Queste cose segnano per la vita, mi spiace. E non dite, per favore, “e che c’entra”: c’entra, c’entra, e se non lo capite siete parte del problema.

In quella lettera c’erano calpestati i più elementari diritti umani, diritti naturali scolpiti nel cuore di ogni uomo libero, prima ancora che nell’art. 32 della Costituzione, soggetto questo, come abbiamo visto, a facili interpretazioni a “trasi e nesci”. Quel 15 febbraio “mi sono svegliato” e “ho trovato l’invasor”, ho scoperto di non essere più padrone del mio corpo, soggetto al più vile dei ricatti pur di farmi iniettare, contro la mia volontà, e di farmelo iniettare simulando un consenso informato che non c’era, un preparato che non era in grado di “salvarmi la vita”, che non preveniva né il contagio né la diffusione, che era potenzialmente portatore di effetti avversi, in qualche caso anche letali, come poi si è dichiarato ufficialmente, ma come si è sempre saputo. E se, cari colleghi “rivoluzionari”, “hasta la victoria siempre”, pensate che quel ricatto, per una qualunque arcana ragione, fosse un ricatto “giusto”, dovuto, beh, allora sapete che c’è?

C’è che non abbiamo più nulla da dirci, proprio nulla.

Dal Dicembre 2020 al Giugno 2022 è stato un crescendo di aggressioni verbali, diffamazioni, esclusioni, discriminazioni, violenze, degne del peggiore dei totalitarismi, un assaggio di nazismo in pieno XXI secolo, un tentativo sperimentale di regime distopico, un incubo.

E in quest’incubo, proprio come nelle peggiori esperienze del passato, il cittadino qualunque, il collega, l’amico, si trasformava in delatore del regime, o si girava dall’altra parte, ignorando che, come testualmente detto dal dittatore di turno, una parte dei cittadini era “esclusa dalla società”, in pratica privata di tutti o quasi i diritti civili, e persino del diritto di sopravvivere.

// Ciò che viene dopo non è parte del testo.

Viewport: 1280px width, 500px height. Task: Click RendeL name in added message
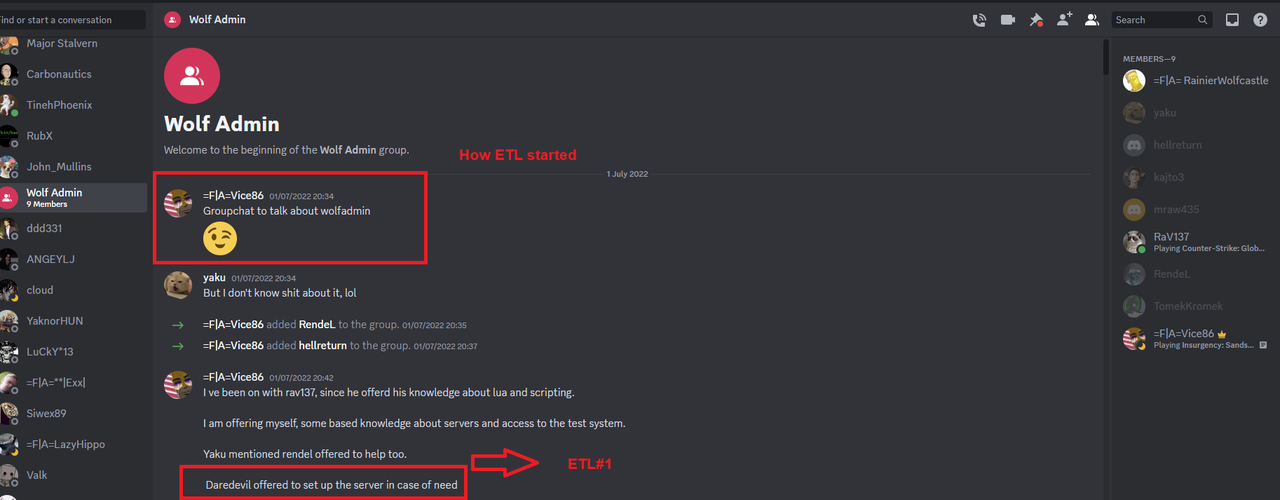coord(316,325)
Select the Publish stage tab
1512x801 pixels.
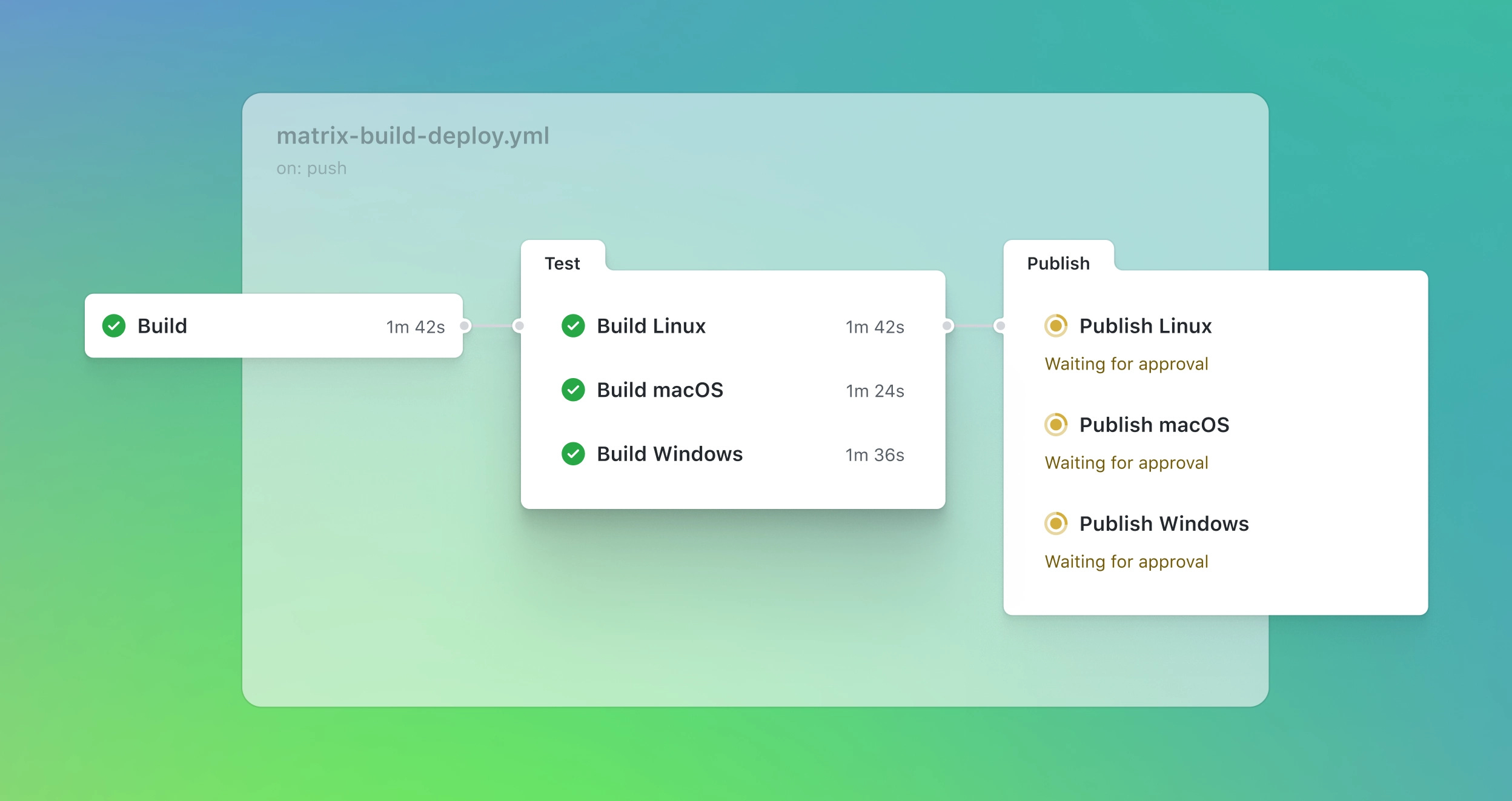[x=1058, y=264]
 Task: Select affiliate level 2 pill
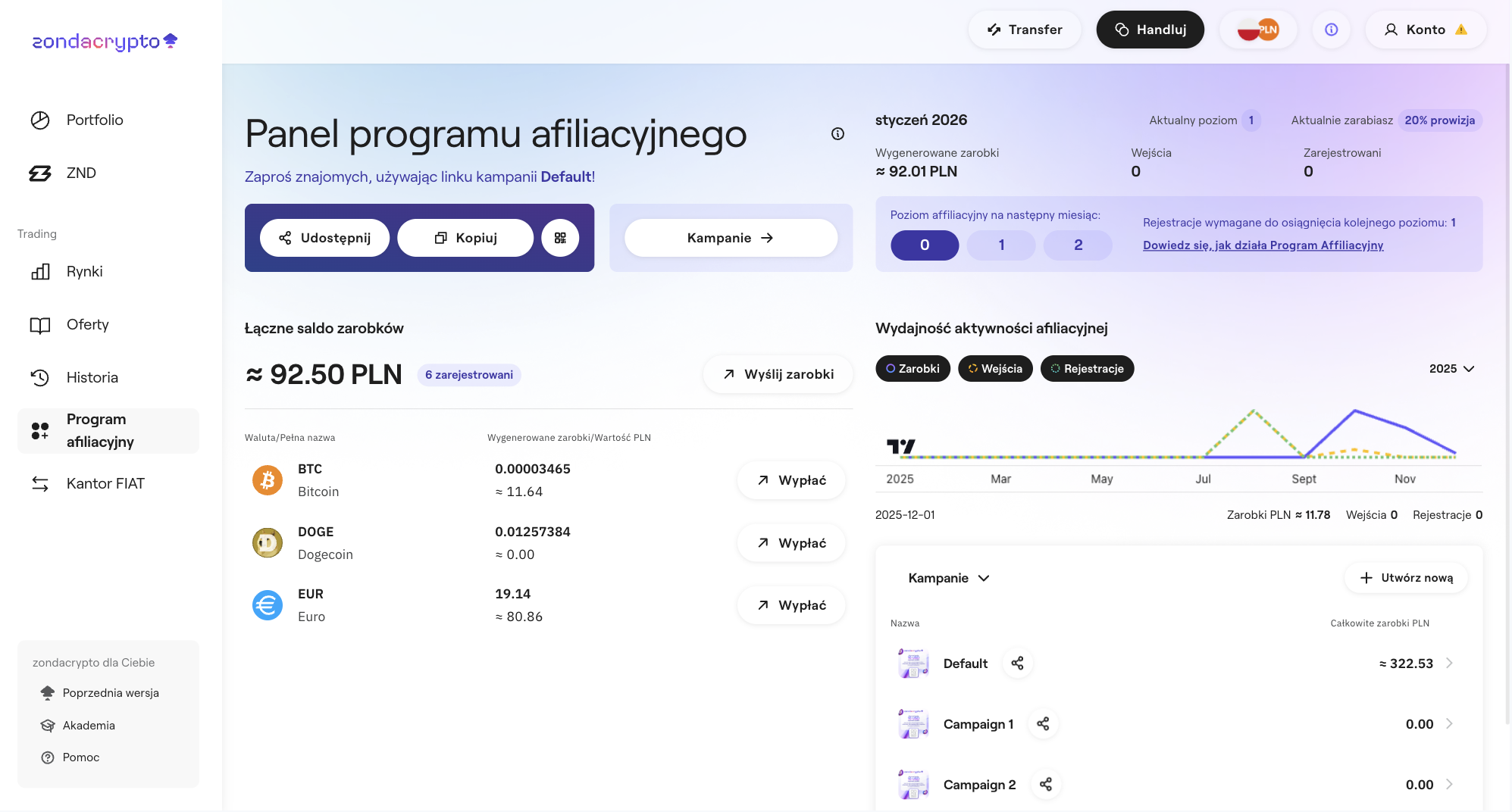pyautogui.click(x=1078, y=245)

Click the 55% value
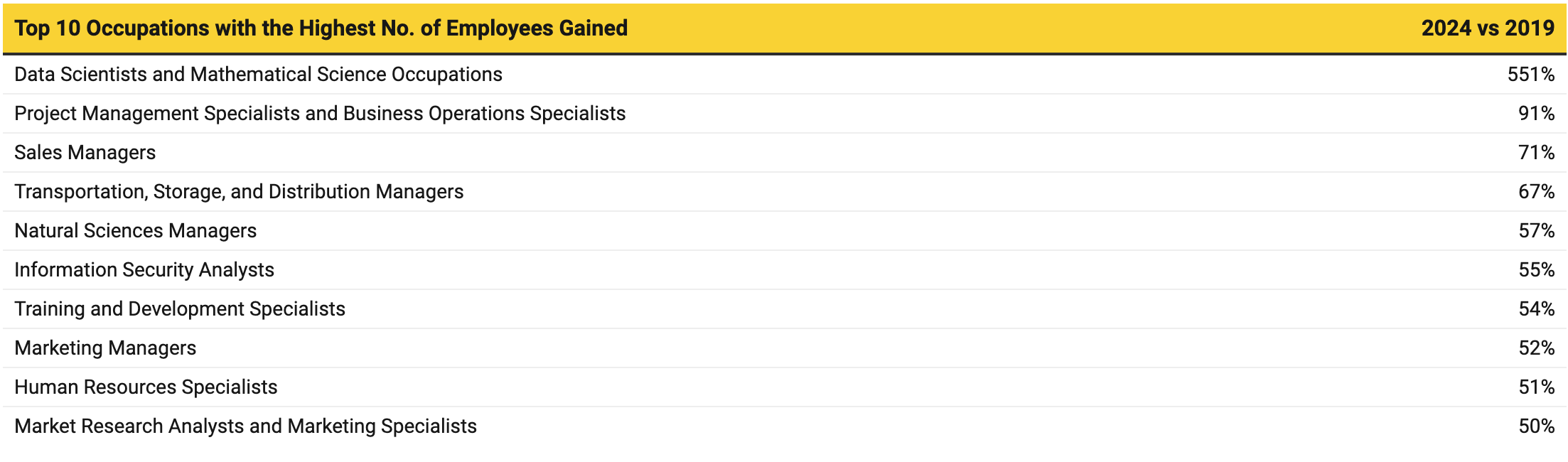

Quell’evento, dal quale sono uscito indenne, per vie che qui non mette conto richiamare (NON mi sono piegato al ricatto e NON ho perso lo stipendio ma ci sono riuscito DA SOLO), mi ha segnato per sempre.

Da allora ho smesso di fare politica, di essere un cittadino attivo. Perdonatemi, ma non me la sento di andare oltre i pareri, gli studi e la “consolatio philosophiae”. Finché non si farà chiarezza e giustizia su questo periodo di sonno della ragione, farò solo resistenza passiva, e soprattutto non andrò mai a fianco dei “rivoluzionari da salotto”, dei ragazzi con la bandiera “antifa”, che mentre c’era il nazismo dormivano sonni beati, e oggi mi chiedono impegno. Ma quale impegno? No, nessun impegno, mi spiace. Allora sotto le bombe a morire di fame c’ero io. Ed ero io, con mia moglie, i miei figli e basta. Buona fortuna per le vostre lotte.

Io continuo a fare le mie lezioni e le mie ricerche di Economia aziendale, con la diligenza professionale richiesta al mio ruolo, in attesa di “mettermi a riposo” quando finalmente potrò farlo.